EXERCISE AIM: Reproduce, word for word, the stretch of the Kinect for Windows SDK post below from "So there is" through "is not commercial).".

2011-06-13

Dev

Unleash the power of Kinect for Windows SDK!

This post is a translation of https://blogs.msdn.com/b/eternalcoding/archive/2011/06/14/fr-prenez-le-contr-244-le-avec-kinect-pour-windows-sdk.aspx

Introduction

Microsoft Research has released the first beta of Kinect for Windows SDK. You can find resources and download the SDK at:

https://research.microsoft.com/kinectsdk

This SDK also install drivers for the Kinect sensors. However, be aware that the SDK will only install on Windows 7 (x86 and x64).
The first point worth noting is that the latter is actually available in two versions: one for C++ developers and one for managed developers.

So there is no jealousy. As I prefer managed environment, my samples will be presented in C # (matter of taste only).

Regarding the licensing mode, this version released by Microsoft Research, is free for private use (basically, anything that is not commercial).

Architecture

Basically, the Kinect sensors will send a set of three streams:

Image stream can be displayed like with any other camera (for example to do augmented reality). The Kinect video sensor can return a stream with 2 resolutions: one at 640×480 (at 30 frames per second) and one at 1280×1024 (but at 15 frames per second).

The depth stream is the determining factor in our case. It will indeed add to each pixel a depth defined by the sensor. So in addition to the 2D position of each pixel (and color) we now have depth. This will greatly simplify the writing of shapes detection algorithms.

A third stream is sent from the sensor: it is the audio stream from the four microphones (more on this subject at the end of the article).

Therefore, the key point here concerns the ability of Kinect to give us three-dimensional data. Using the NUI library (which comes with the SDK and stand for Natural User Interfaces) you will be able to detect the presence of humans in front of the sensor. Kinect can “see” up to 4 peoples and accurately track both of them.

When Kinect precisely follows a person, it can provide a skeleton made up of key points detected on the user:

As shown in this diagram of the Vitruvian Man, there are 20 key points (which we call joints) that are detected and tracked by the NUI library.

For best results, it is necessary to stand between 4 and 11 feet from the sensor. Beyond these limits, the sensors accuracy decreases quickly. It is also not possible (yet) to follow a user sitting in front of his computer.

Getting started

To use Kinect for Windows SDK in your .Net application, you only have to reference Microsoft.Research.Kinect.dll.

Then you have two new namespaces, one for accessing video streams and skeletons and one for audio.

RECORDED INFORMATION:

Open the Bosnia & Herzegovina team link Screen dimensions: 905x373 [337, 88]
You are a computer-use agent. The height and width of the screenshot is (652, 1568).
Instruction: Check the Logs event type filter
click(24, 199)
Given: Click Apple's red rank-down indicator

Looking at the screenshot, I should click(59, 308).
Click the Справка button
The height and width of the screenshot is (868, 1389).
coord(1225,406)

* * *

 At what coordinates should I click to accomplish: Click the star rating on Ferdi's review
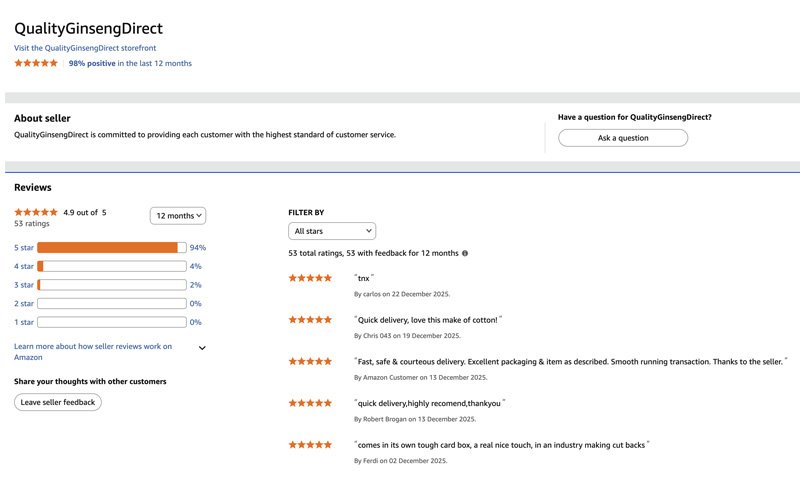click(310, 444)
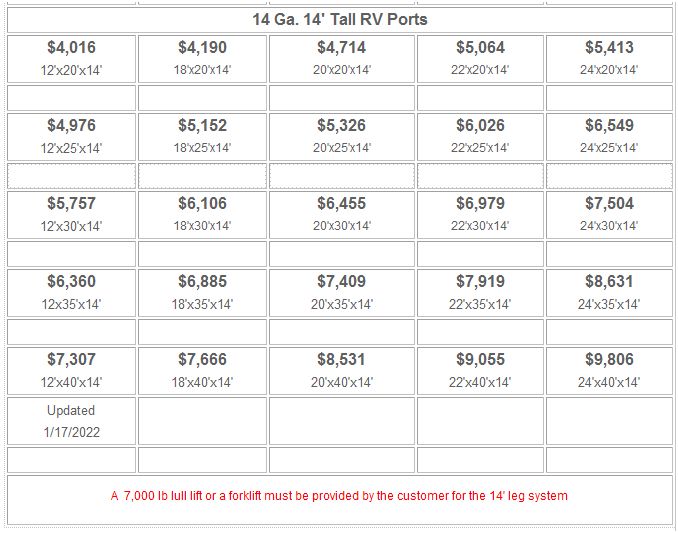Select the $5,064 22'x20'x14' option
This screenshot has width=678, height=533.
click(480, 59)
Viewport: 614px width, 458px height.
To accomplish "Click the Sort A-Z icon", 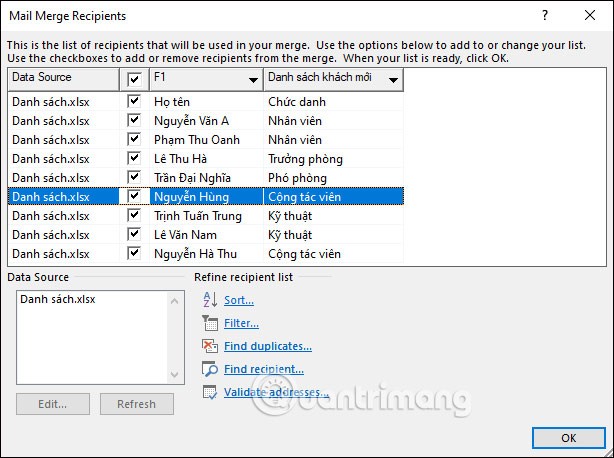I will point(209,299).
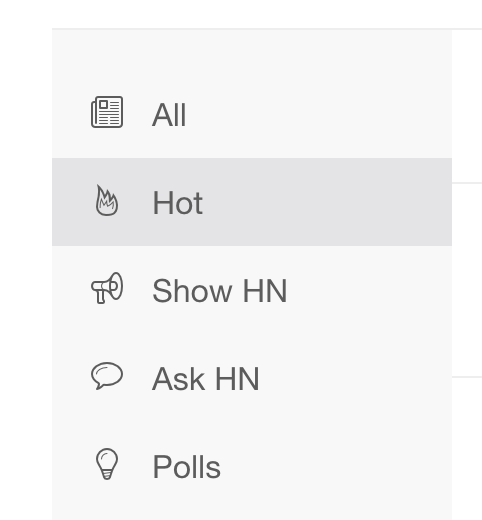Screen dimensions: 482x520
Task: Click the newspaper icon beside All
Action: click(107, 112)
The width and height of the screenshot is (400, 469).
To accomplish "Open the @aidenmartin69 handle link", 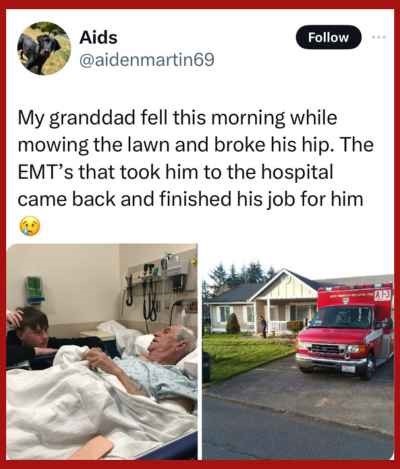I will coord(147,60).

RESULT:
So there is no jealousy. As I prefer managed environment, my samples will be presented in C # (matter of taste only).

Regarding the licensing mode, this version released by Microsoft Research, is free for private use (basically, anything that is not commercial).